Das Parlament will, dass der Bundesrat digitale Projekte mit öffentlichem Interesse mit Geld in Gang bringt. Der Nationalrat hat einen Vorstoss angenommen, der vom Bundesrat die Schaffung der entsprechenden rechtlichen Grundlagen verlangt. Der Bundesrat arbeitet nun einen Entwurf dazu aus.
Der Nationalrat stimmte mit 87 zu 72 Stimmen bei 25 Enthaltungen für die Motion von Ständerat Benedikt Würth (Mitte/SG). Damit folgt er dem Ständerat.
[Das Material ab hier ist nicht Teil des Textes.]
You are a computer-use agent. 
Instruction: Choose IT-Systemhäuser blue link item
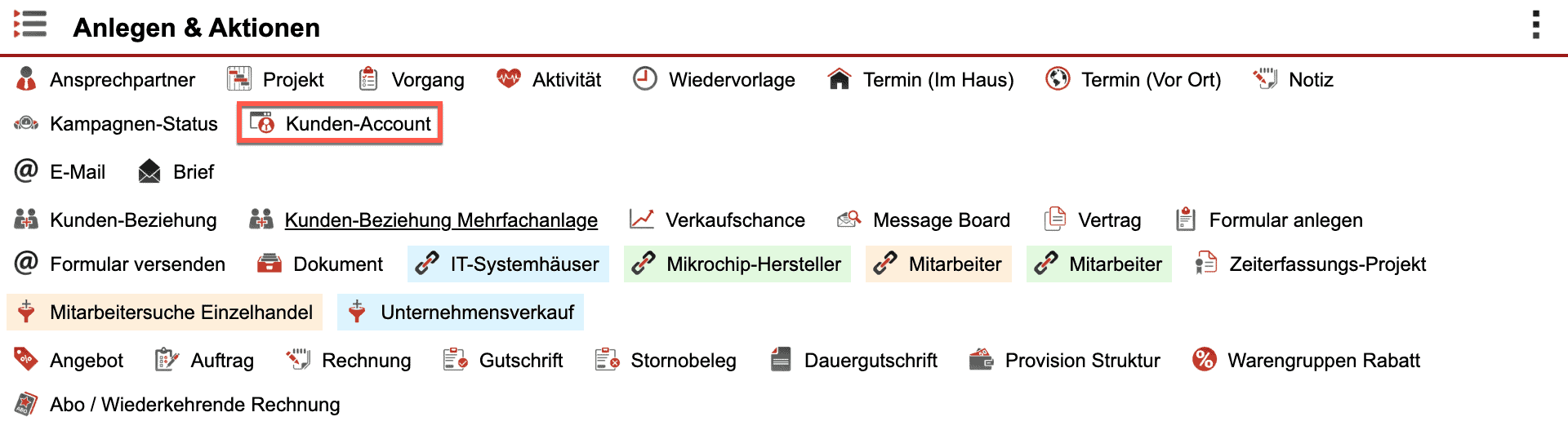pos(508,264)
Investiert werden soll einmalig in digitale "Leuchtturmprojekte" im privaten und privat-öffentlichen Bereich, welche einem öffentlichen Interesse dienen und den Standort Schweiz stärken.
Eine knappe Mehrheit der zuständigen Kommission des Nationalrats hatte die Motion zwar zur Ablehnung empfohlen. Der Anwendungsbereich sei zu wenig genau abgegrenzt und es bestünden bereits zahlreiche Förderprogramme, so die Argumentation.
Der Rat folgte aber schliesslich der Empfehlung des Bundesrats und der Kommissionsminderheit. Die Schweiz müsse einen Zahn zulegen bei der digitalen Transformation, sagte ein Sprecher. Das stärke den Innovationsstandort Schweiz auch international.
Bundeskanzler Walter Thurnherr führte aus, dass durch die Annahme der Motion keine Doppelspurigkeiten geschaffen würden. Die einmalige finanzielle Unterstützung durch den Bund sei ergänzend zu den bestehenden Instrumenten. Gerade im Bereich Cybersicherheit gebe es gewisse Lücken. Denkbar sei auch die Förderung der elektronischen Identität, um insgesamt eine Vertrauensinfrastruktur zu etablieren.

Frauen besser berücksichtigen

Der Nationalrat will zudem auch Frauen bei Digitalisierung mehr berücksichtigen. Er hat eine entsprechende Motion seiner Kommission für Wissenschaft, Bildung und Kultur (WBK-N) angenommen.
Digitale Produkte würden in erster Linie von und für Männer entworfen, begründete die WBK-N die Motion. Das kann laut der Kommission dazu führen, dass Ungleichheiten neu entstehen oder weiterhin bestehen bleiben.
Eine Kommissionsminderheit argumentierte, dass in diesem Bereich schon viel gemacht wurde und die Motion das Problem des fehlenden weiblichen Personals nicht lösen könne. Der Nationalrat ist der Motion schliesslich mit 98 zu 75 Stimmen bei einer Enthaltung gefolgt.
Nun muss sich auch der Ständerat noch mit dem Geschäft befassen. Stimmt er auch zu, wird der Bundesrat beauftragt, die Chancengleichheit der Geschlechter in seinen nächsten Digitalisierungsstrategien zu integrieren.